4 Ways AI Can Improve Women's Imaging
February 21, 2019 -- What will it take for artificial intelligence (AI) to become clinically viable in women's imaging? The technology must demonstrate excellence in four crucial areas: performance, time, workflow, and cost, according to an article published online February 19 in the American Journal of Roentgenology.
Key metrics are needed to objectively quantify the potential impact of AI on the practice of radiology, Dr. Ray Mayo and Dr. Jessica Leung of the University of Texas MD Anderson Cancer Center stated in the opinion article.
"As patients, physicians, hospitals, and insurance companies look for value, AI must earn a role in medical imaging," they wrote.
Most importantly, AI must show that it can improve the performance of mammography, the authors noted. Otherwise, the technology won't have utility for interpretation purposes.

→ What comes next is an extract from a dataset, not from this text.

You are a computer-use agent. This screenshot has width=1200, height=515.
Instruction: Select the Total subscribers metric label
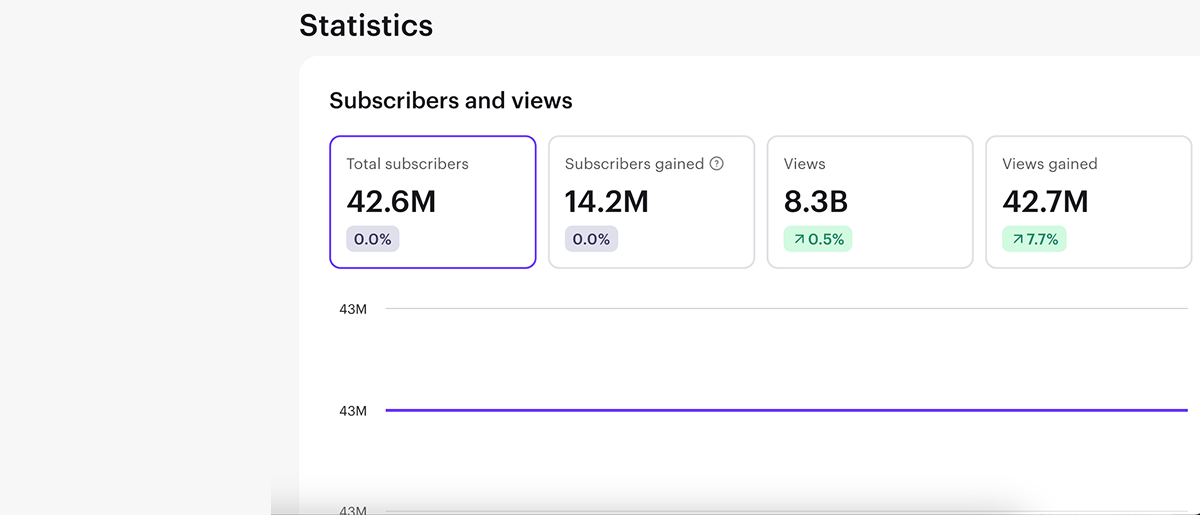point(407,164)
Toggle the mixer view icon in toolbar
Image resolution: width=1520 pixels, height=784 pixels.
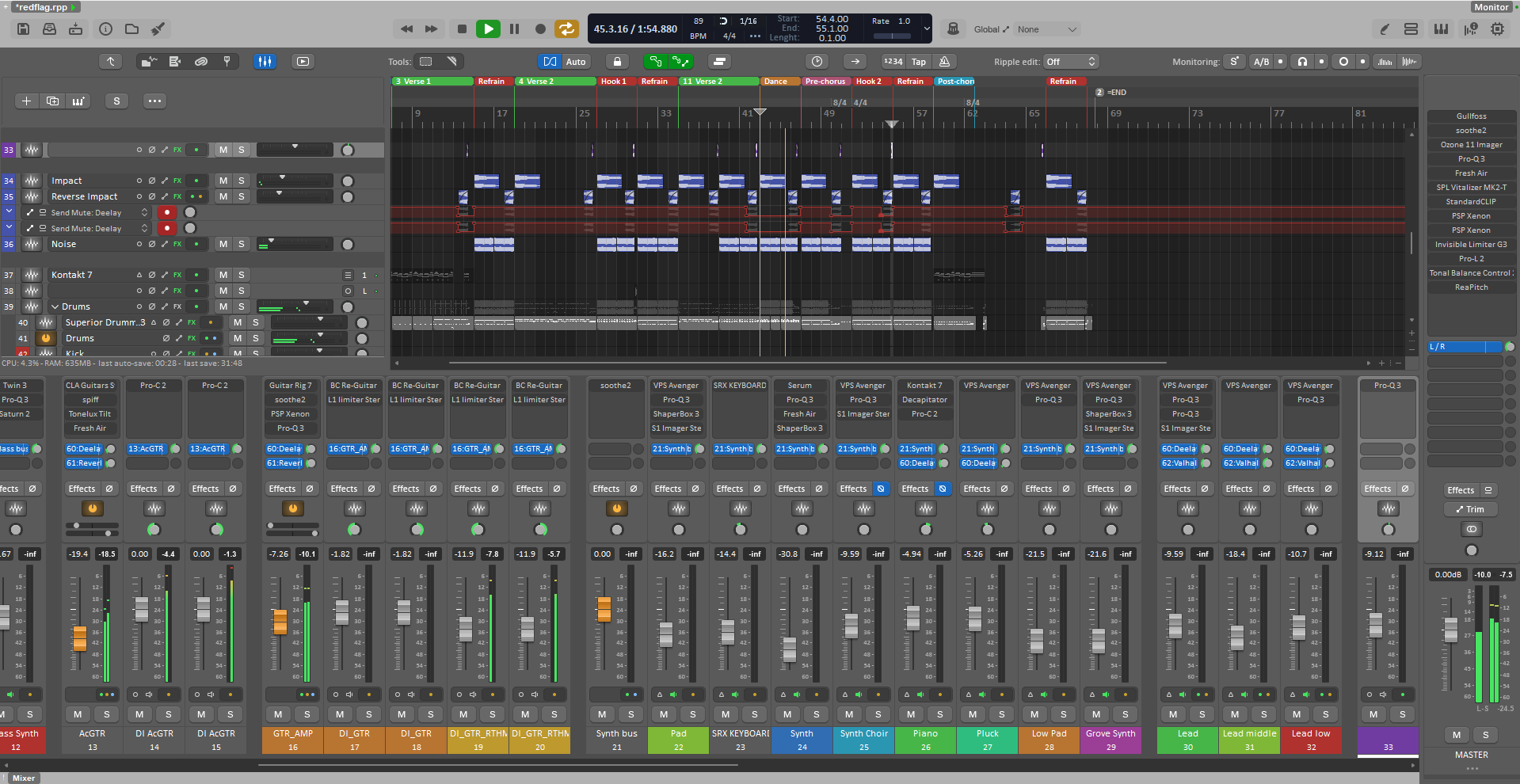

Currently available computer-aided detection (CAD) software yields acceptable sensitivity but has a high rate of false-positive marks. These can distract the interpreting radiologist and lead to unnecessary workups and biopsies, according to the authors.
"If AI earns a place in breast imaging, its best opportunity is to decrease false-positive flags compared with the number associated with currently available CAD programs," Mayo and Leung wrote.
Ideally, AI CAD would require no more additional time for radiologist evaluation than currently available CAD software does. AI CAD could also decrease interpretation time by providing fewer flags for radiologists to review, they explained.
"If even a small percentage of cases can be identified as negative with 100% certainty, a substantial amount of valuable physician time can be directed at more complicated cases and other activities requiring human intervention," they wrote.
Of course, AI algorithms must be seamlessly integrated into the workflow.
"The AI effort should start before image acquisition by combing the medical record to identify patients in need of appropriate imaging," they wrote. "The ordering process and scheduling may then be initiated automatically on behalf of the referring physician."
Next, the radiologist's review of the AI image analysis should be completely integrated into the postacquisition process and not require separate workstations or monitors. Furthermore, AI algorithms must be compatible and fully integrated with multiple vendors' hardware and software systems and be functional across varying platforms, according to the authors.
In addition, the cost to provide AI interpretive assistance must not be so high that it tilts the value equation against its use. CAD is currently included as part of a bundled charge for both screening and diagnostic mammograms, and a new billing code is unlikely, they wrote.
"Given that false-positive mammograms are estimated to cost the healthcare system approximately $4 billion each year, a decrease in false-positive CAD flags has strong potential to lower the overall cost of breast imaging," Mayo and Leung noted.
"If developers can achieve the conditions we outline, AI will have an attractive cost-benefit ratio in women's imaging," they concluded.